## [Aim of the task]
The answer must be the full set of records, repeated exactly.

Data under study START

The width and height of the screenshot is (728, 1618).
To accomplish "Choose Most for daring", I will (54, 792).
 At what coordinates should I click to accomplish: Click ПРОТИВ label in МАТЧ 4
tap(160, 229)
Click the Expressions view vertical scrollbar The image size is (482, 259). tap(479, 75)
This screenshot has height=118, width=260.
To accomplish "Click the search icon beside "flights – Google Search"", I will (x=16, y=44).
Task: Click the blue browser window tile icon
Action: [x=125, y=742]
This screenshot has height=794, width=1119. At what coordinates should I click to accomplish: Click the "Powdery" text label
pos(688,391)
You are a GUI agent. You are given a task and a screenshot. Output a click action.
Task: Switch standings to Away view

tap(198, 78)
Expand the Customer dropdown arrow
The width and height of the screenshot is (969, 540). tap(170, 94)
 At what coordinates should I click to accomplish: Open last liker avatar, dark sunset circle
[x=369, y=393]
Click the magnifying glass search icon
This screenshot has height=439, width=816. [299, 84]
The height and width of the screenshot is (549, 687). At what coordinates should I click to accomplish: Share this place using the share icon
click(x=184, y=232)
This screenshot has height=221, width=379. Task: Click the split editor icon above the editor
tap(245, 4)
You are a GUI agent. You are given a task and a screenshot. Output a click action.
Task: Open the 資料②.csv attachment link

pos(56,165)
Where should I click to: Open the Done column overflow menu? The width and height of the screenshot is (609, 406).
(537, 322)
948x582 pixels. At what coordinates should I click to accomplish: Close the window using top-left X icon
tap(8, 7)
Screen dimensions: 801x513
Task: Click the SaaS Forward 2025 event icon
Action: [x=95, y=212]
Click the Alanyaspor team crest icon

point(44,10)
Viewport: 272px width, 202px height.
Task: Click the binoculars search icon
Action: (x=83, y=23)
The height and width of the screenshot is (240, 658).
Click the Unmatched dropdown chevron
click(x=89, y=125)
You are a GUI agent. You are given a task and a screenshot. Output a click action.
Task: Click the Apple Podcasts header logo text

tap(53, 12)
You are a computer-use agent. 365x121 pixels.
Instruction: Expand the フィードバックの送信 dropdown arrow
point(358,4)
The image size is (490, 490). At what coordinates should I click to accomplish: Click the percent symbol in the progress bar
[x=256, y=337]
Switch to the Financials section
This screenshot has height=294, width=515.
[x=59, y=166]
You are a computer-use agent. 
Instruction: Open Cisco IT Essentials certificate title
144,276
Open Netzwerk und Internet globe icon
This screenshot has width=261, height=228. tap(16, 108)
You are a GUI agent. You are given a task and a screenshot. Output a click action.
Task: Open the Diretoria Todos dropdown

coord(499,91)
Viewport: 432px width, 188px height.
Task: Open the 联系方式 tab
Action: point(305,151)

Data under study END

## [Reply to the exercise]
The width and height of the screenshot is (728, 1618).
To accomplish "Choose Most for daring", I will (54, 792).
 At what coordinates should I click to accomplish: Click ПРОТИВ label in МАТЧ 4
tap(160, 229)
Click the Expressions view vertical scrollbar The image size is (482, 259). tap(479, 75)
This screenshot has height=118, width=260.
To accomplish "Click the search icon beside "flights – Google Search"", I will (x=16, y=44).
Task: Click the blue browser window tile icon
Action: [x=125, y=742]
This screenshot has height=794, width=1119. At what coordinates should I click to accomplish: Click the "Powdery" text label
pos(688,391)
You are a GUI agent. You are given a task and a screenshot. Output a click action.
Task: Switch standings to Away view

tap(198, 78)
Expand the Customer dropdown arrow
The width and height of the screenshot is (969, 540). tap(170, 94)
 At what coordinates should I click to accomplish: Open last liker avatar, dark sunset circle
[x=369, y=393]
Click the magnifying glass search icon
This screenshot has height=439, width=816. [299, 84]
The height and width of the screenshot is (549, 687). At what coordinates should I click to accomplish: Share this place using the share icon
click(x=184, y=232)
This screenshot has height=221, width=379. Task: Click the split editor icon above the editor
tap(245, 4)
You are a GUI agent. You are given a task and a screenshot. Output a click action.
Task: Open the 資料②.csv attachment link

pos(56,165)
Where should I click to: Open the Done column overflow menu? The width and height of the screenshot is (609, 406).
(537, 322)
948x582 pixels. At what coordinates should I click to accomplish: Close the window using top-left X icon
tap(8, 7)
Screen dimensions: 801x513
Task: Click the SaaS Forward 2025 event icon
Action: [x=95, y=212]
Click the Alanyaspor team crest icon

point(44,10)
Viewport: 272px width, 202px height.
Task: Click the binoculars search icon
Action: (x=83, y=23)
The height and width of the screenshot is (240, 658).
Click the Unmatched dropdown chevron
click(x=89, y=125)
You are a GUI agent. You are given a task and a screenshot. Output a click action.
Task: Click the Apple Podcasts header logo text

tap(53, 12)
You are a computer-use agent. 365x121 pixels.
Instruction: Expand the フィードバックの送信 dropdown arrow
point(358,4)
The image size is (490, 490). At what coordinates should I click to accomplish: Click the percent symbol in the progress bar
[x=256, y=337]
Switch to the Financials section
This screenshot has height=294, width=515.
[x=59, y=166]
You are a computer-use agent. 
Instruction: Open Cisco IT Essentials certificate title
144,276
Open Netzwerk und Internet globe icon
This screenshot has width=261, height=228. tap(16, 108)
You are a GUI agent. You are given a task and a screenshot. Output a click action.
Task: Open the Diretoria Todos dropdown

coord(499,91)
Viewport: 432px width, 188px height.
Task: Open the 联系方式 tab
Action: point(305,151)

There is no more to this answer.